**What the exercise asks**. Copy every line of the records below word for word, omitting the pictures.

## begin

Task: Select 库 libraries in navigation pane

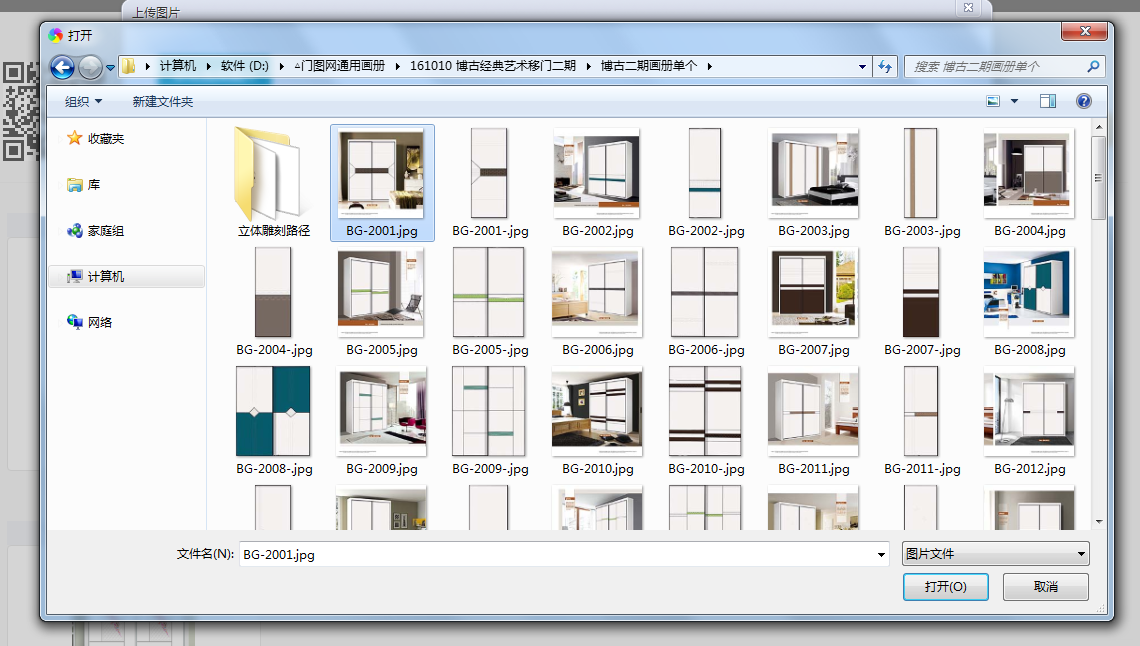Action: (x=93, y=185)
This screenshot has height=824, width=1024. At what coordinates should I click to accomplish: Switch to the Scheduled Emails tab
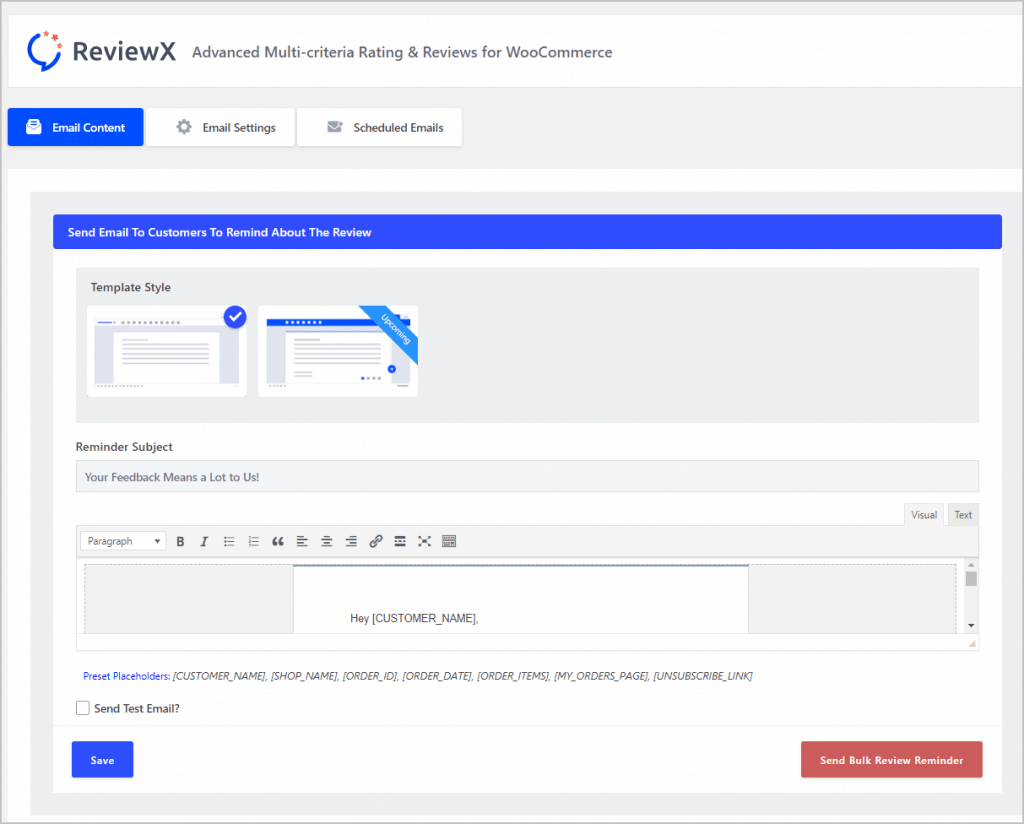pyautogui.click(x=379, y=127)
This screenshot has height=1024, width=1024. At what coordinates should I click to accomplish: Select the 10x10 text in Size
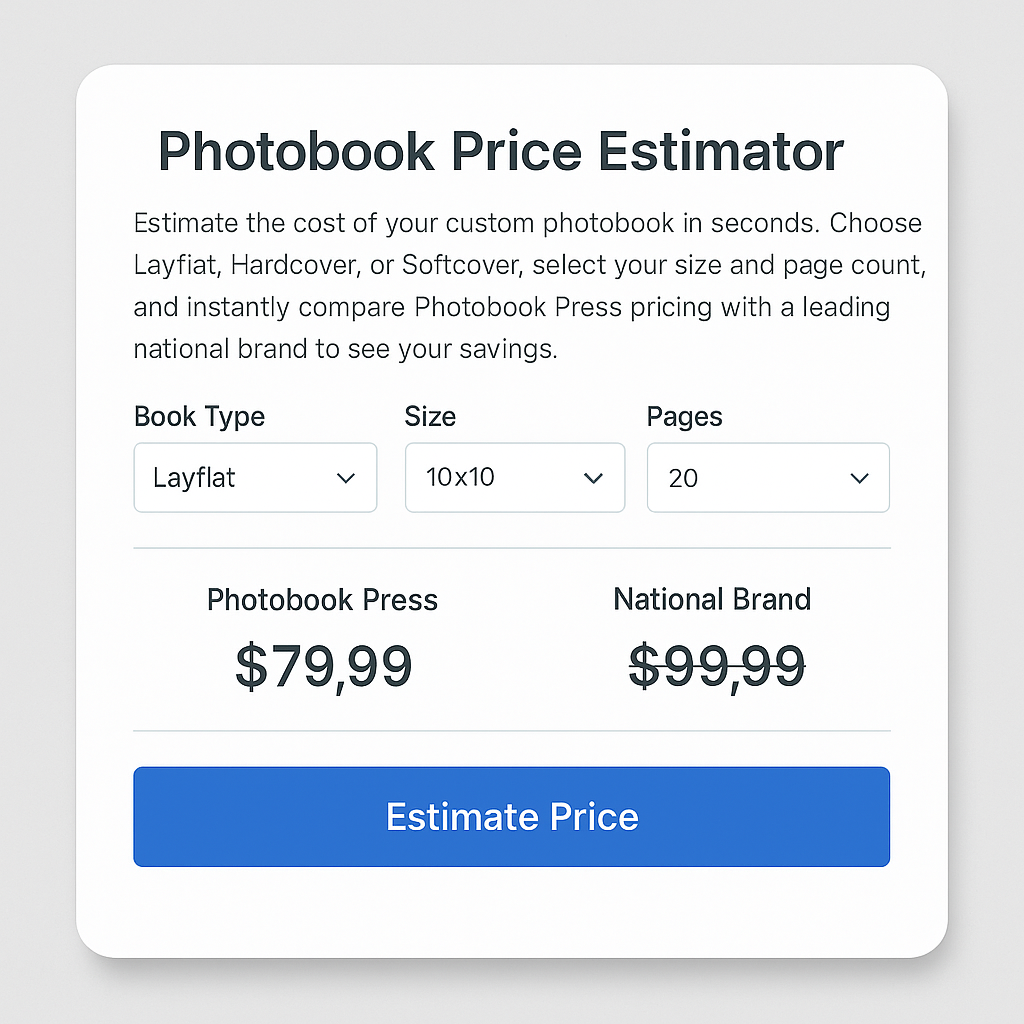pyautogui.click(x=460, y=478)
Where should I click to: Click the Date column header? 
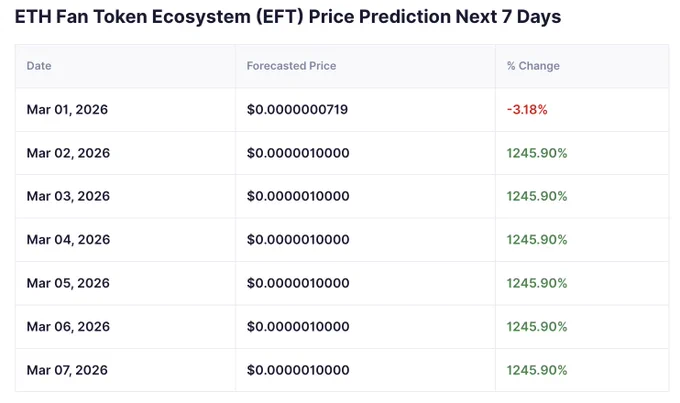pos(39,66)
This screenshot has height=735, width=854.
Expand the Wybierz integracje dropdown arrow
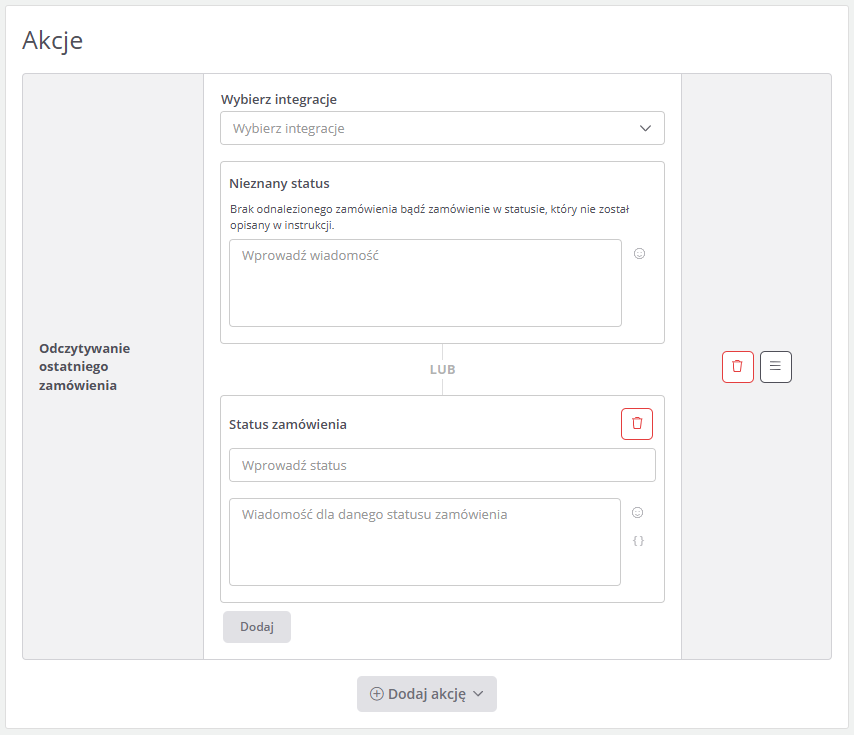point(645,128)
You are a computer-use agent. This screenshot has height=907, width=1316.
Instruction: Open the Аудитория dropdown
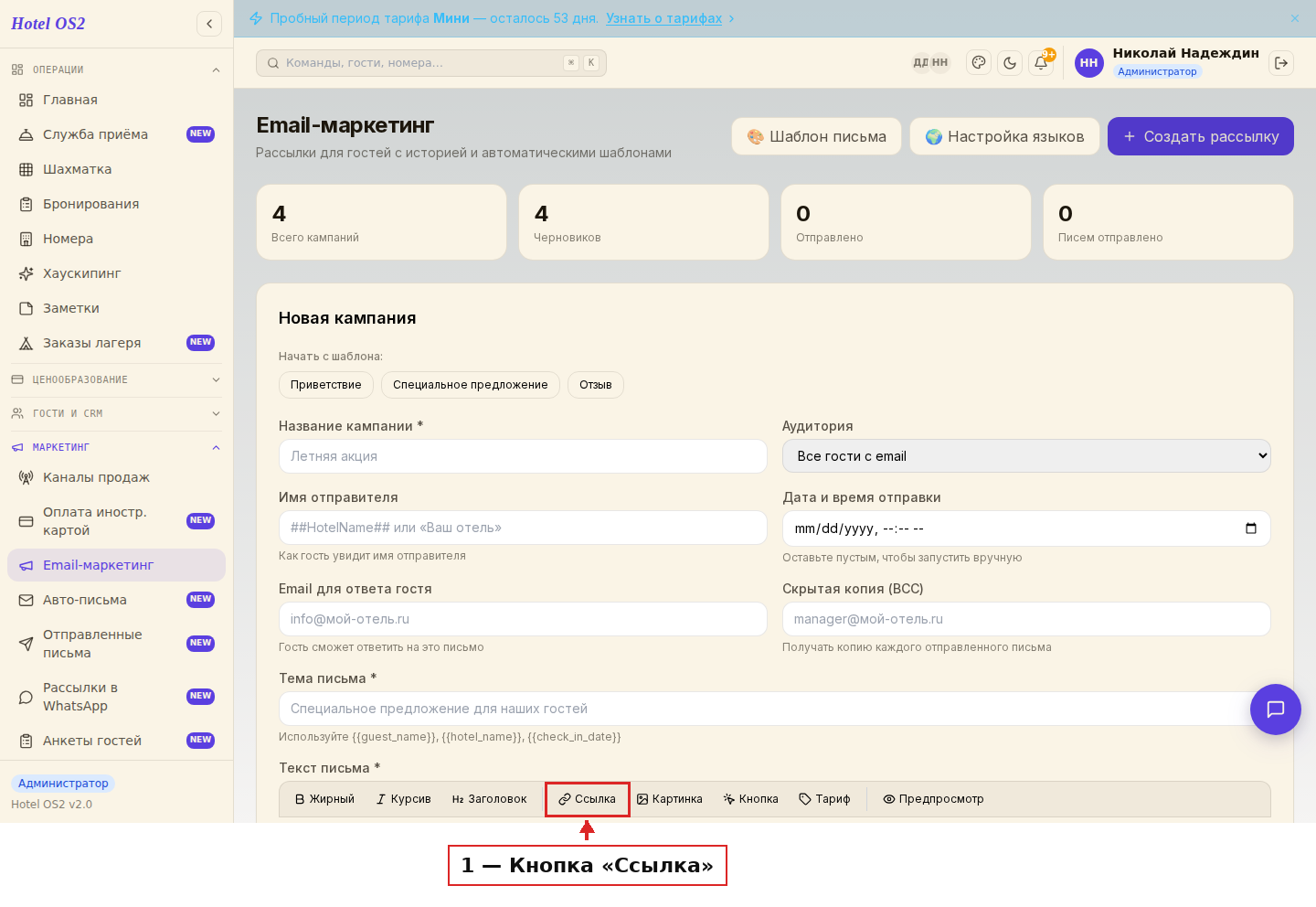tap(1026, 456)
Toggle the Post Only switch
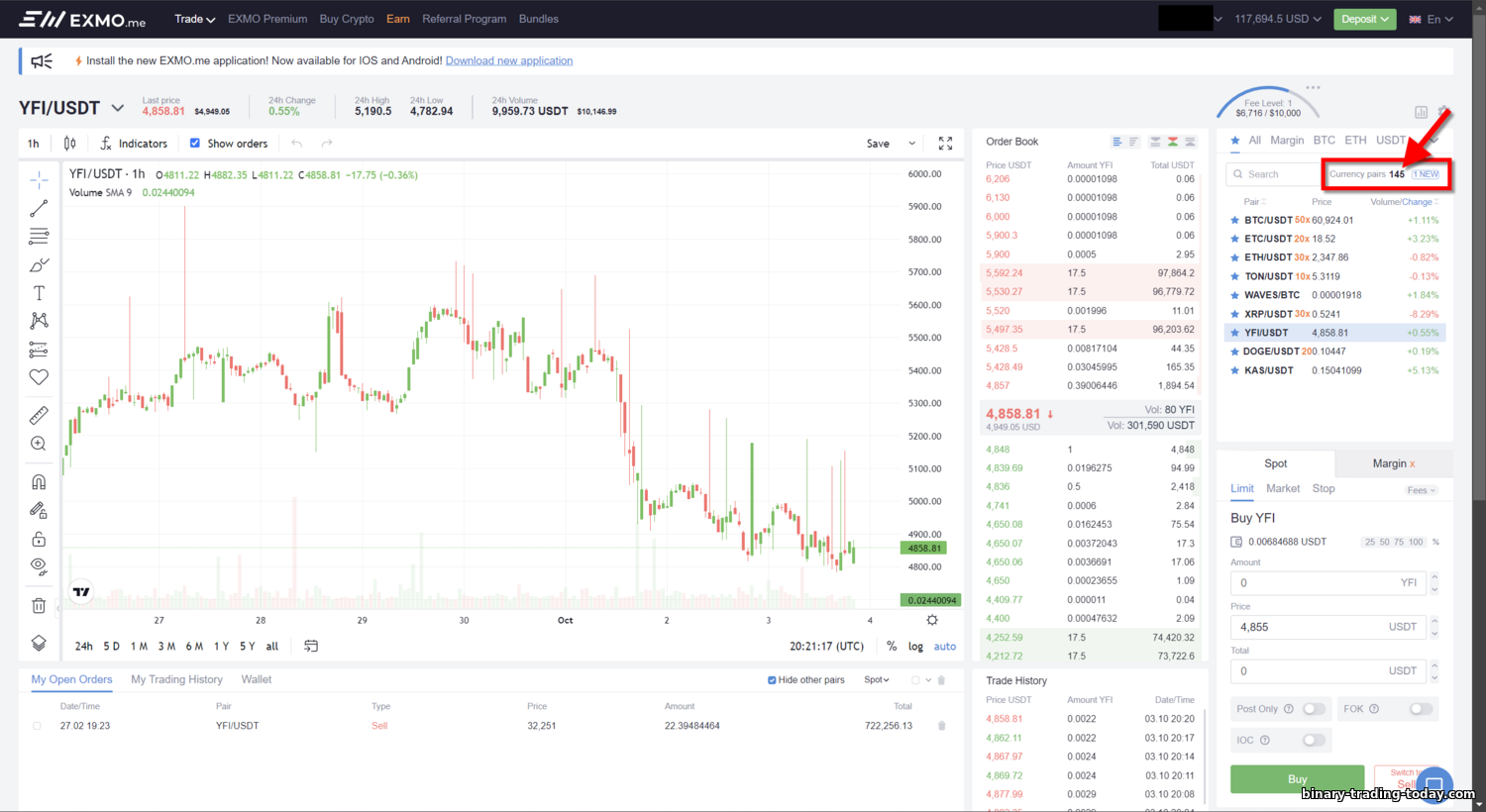 1314,709
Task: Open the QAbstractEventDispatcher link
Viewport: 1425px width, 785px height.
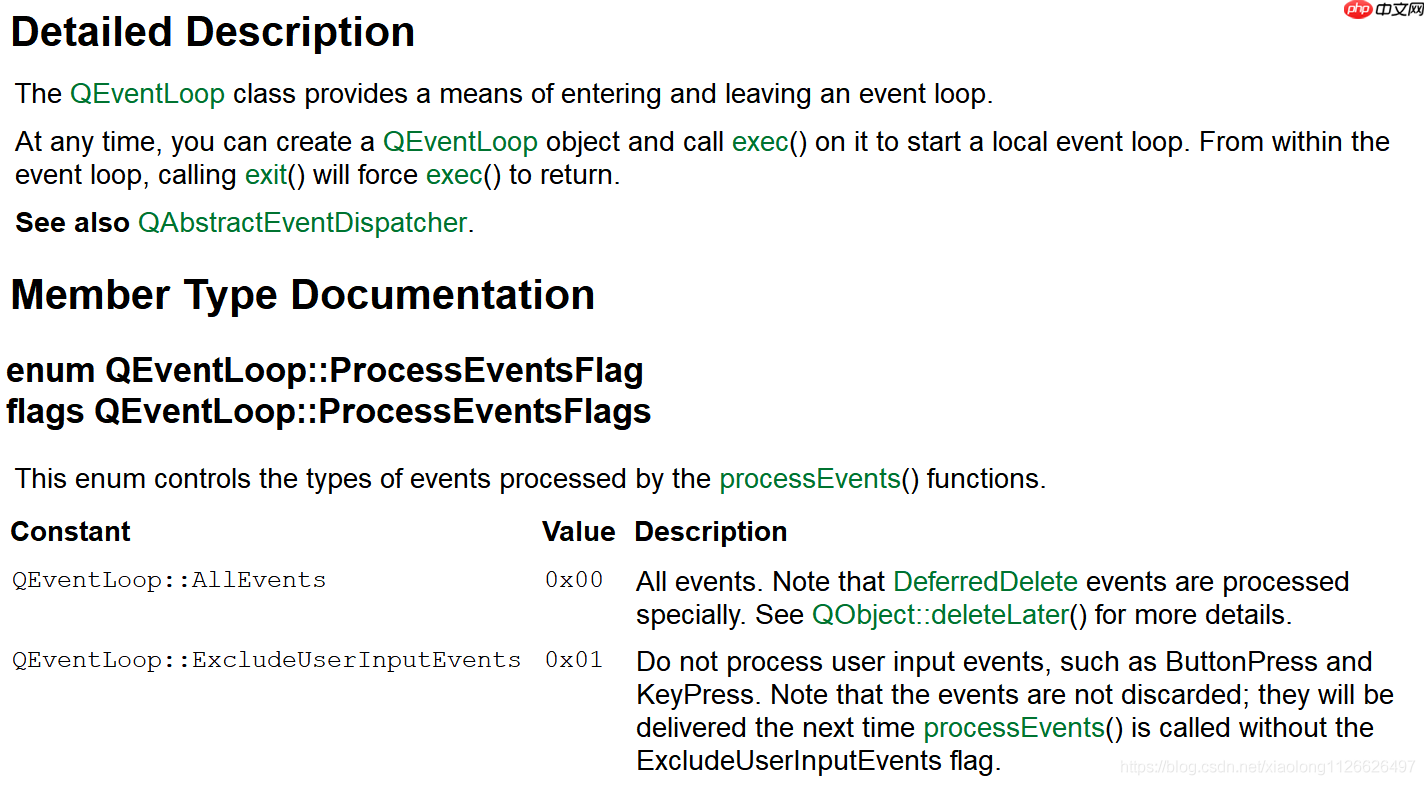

## end

**Complete response**.
Task: Select 库 libraries in navigation pane

Action: (x=93, y=185)
This screenshot has height=824, width=1024. At what coordinates should I click to accomplish: Switch to the Scheduled Emails tab
pyautogui.click(x=379, y=127)
This screenshot has height=1024, width=1024. At what coordinates should I click to accomplish: Select the 10x10 text in Size
pyautogui.click(x=460, y=478)
Where should I click to: Click the Date column header? 
pos(39,66)
This screenshot has height=735, width=854.
Expand the Wybierz integracje dropdown arrow
point(645,128)
You are a computer-use agent. This screenshot has height=907, width=1316.
Instruction: Open the Аудитория dropdown
tap(1026, 456)
Toggle the Post Only switch
 1314,709
Task: Open the QAbstractEventDispatcher link
Viewport: 1425px width, 785px height.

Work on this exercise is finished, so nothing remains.